On a different note, one thing I never really poked at before was the relationship between convolution filters and attention heads.
In a Transformer, you have these QK matrices that together learn how to structure an NxN attention matrix, where each word in a sequence attends to other words in the sequence. You can imagine that your attention head might learn how to model adjectives by putting high attention weight on the associated noun. Or maybe your attention head will learn 'lookbacks', where each instance of a proper noun attends to the first time that proper noun appears. These are really cool 'programs' to learn! And it's obvious how they would be useful, and in fact some Transformer research shows that these attention heads do explicitly learn programs like this. The problem is that each attention head can only learn one such program. In a traditional Transformer, you get around this by having multiple attention heads at each layer. Each one can learn something totally different.
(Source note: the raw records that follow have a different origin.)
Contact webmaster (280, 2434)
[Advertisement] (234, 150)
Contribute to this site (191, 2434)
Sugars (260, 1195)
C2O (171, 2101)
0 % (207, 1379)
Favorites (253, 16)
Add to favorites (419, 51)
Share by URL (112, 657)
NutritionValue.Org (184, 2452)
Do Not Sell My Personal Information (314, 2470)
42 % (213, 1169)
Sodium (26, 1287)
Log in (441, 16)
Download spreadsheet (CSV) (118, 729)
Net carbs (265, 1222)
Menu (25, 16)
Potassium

This is exactly like filters in a convolutional network. Each filter has the ability to pick up on some specific pattern. Maybe one filter picks up on edge detection, while another picks up on color change, while a third picks up on contrast differences. The more filters you have, the more flexibility your model has to learn different programs that each influence the final result.
In the paper, the authors mention that the dilated convolutional networks struggle when they are randomly initialized. They end up settling on using identity as their initialization — that is, each layer starts by passing the input signal through without modification. This reminds me of the value of identity in ResNets. There, the theory was that layers that represent identity allow signal to pass more easily through different parts of the network. I suspect the same intuition applies here: you are trying to do a dense prediction (a per-pixel classification) so it makes sense to start with the assumption that you need to pass each per-pixel signal down to the end of the model. Identity initialization allows you to start with all of your input signal intact at the beginning of training, and the model can selectively lose or modify that signal over the course of the training regime. If the model starts with random initialization, there is no signal that is passed all the way through the model to start. More generally, it's likely easier to learn small changes on an identity function that defaults to signal propagation, than it is to learn signal propagation from scratch. The same logic also applies to LSTMs.
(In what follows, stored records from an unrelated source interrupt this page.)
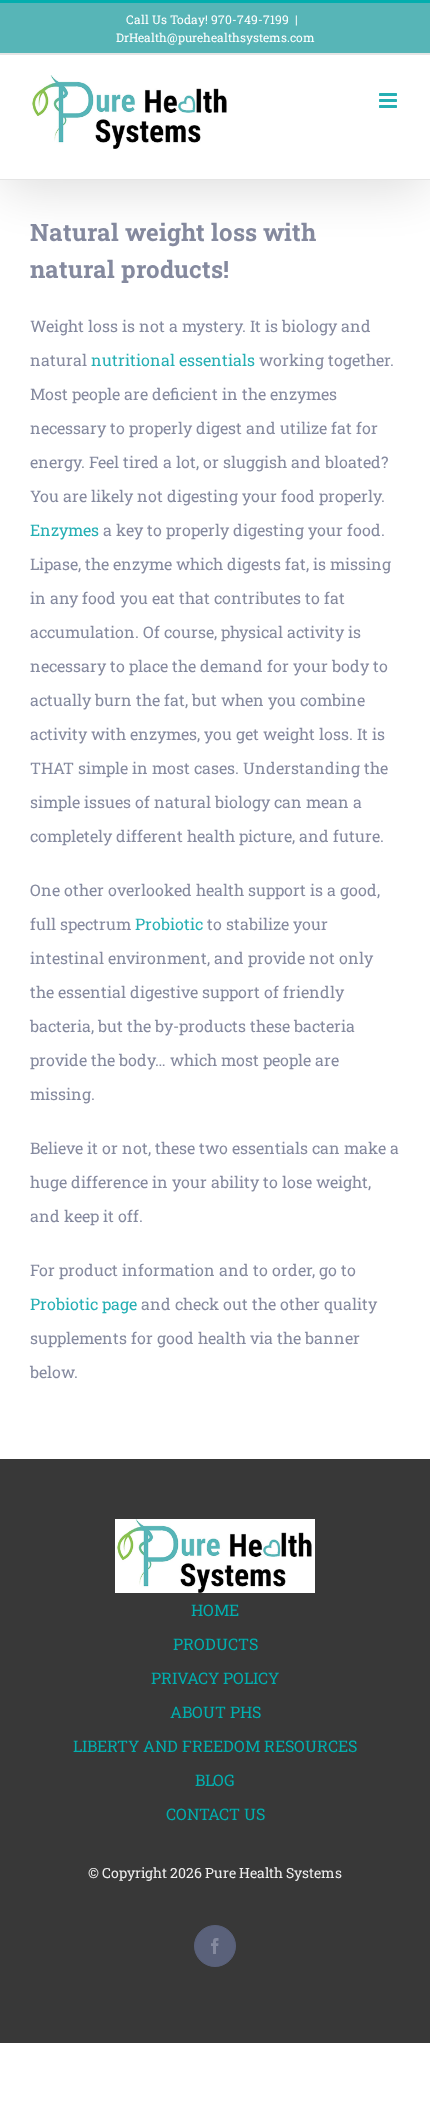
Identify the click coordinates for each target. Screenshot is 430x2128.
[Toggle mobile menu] (389, 100)
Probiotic (169, 923)
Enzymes (64, 529)
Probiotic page (83, 1303)
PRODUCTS (215, 1643)
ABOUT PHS (215, 1711)
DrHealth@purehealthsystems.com (215, 37)
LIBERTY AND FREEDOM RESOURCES (215, 1745)
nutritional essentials (173, 359)
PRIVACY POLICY (215, 1677)
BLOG (215, 1779)
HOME (215, 1609)
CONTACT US (215, 1813)
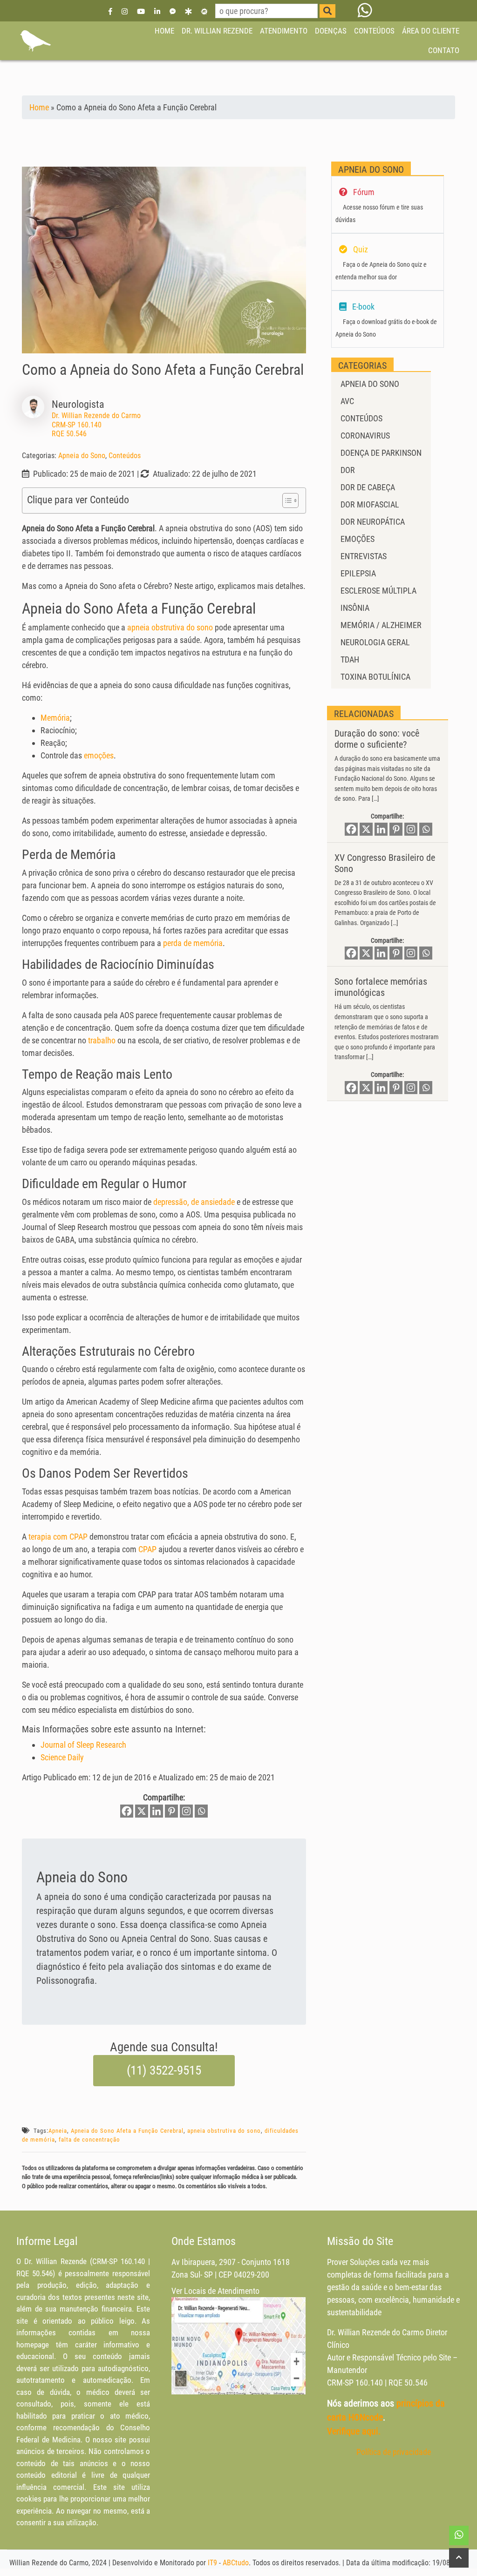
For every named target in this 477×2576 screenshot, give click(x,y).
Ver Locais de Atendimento (215, 2291)
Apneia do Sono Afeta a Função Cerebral (127, 2130)
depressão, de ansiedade (194, 1202)
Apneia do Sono (81, 455)
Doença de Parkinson (381, 453)
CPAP (147, 1549)
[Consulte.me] (204, 11)
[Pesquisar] (327, 11)
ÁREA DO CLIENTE (430, 30)
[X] (141, 1811)
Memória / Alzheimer (381, 625)
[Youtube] (141, 11)
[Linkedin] (157, 11)
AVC (347, 401)
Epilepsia (358, 573)
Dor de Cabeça (368, 487)
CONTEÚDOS (374, 30)
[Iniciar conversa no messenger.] (172, 11)
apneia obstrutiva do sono (170, 627)
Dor (348, 470)
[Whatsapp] (201, 1811)
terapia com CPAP (58, 1537)
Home (39, 107)
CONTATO (443, 50)
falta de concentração (89, 2139)
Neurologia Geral (375, 642)
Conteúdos (125, 455)
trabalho (102, 1040)
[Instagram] (124, 11)
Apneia (57, 2130)
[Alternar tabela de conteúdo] (285, 500)
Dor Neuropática (373, 522)
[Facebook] (110, 11)
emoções (99, 755)
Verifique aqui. (354, 2431)
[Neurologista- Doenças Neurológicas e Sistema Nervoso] (35, 41)
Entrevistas (364, 556)
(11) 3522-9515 (164, 2070)
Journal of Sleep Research (83, 1745)
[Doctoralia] (188, 11)
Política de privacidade (393, 2452)
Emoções (358, 539)
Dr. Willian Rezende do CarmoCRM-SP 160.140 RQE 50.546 (96, 424)
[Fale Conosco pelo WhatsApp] (365, 11)
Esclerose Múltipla (378, 590)
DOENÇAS (331, 30)
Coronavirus (365, 435)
Though dilated convolutions are really valuable, they ironically ended up NOT becoming the default model for image segmentation. In 2024, Meta's Segment Anything Models primarily rely on Vision Transformers. Transformers natively learn a graph over an input sequence — they are able to decide based on the input whether to focus on local or global information for a given token. For images, this means that individual patches of an image can learn to 'attend to' other patches in the same image. This is perfect for semantic segmentation, where each patch (and eventually each pixel) needs both local and global information.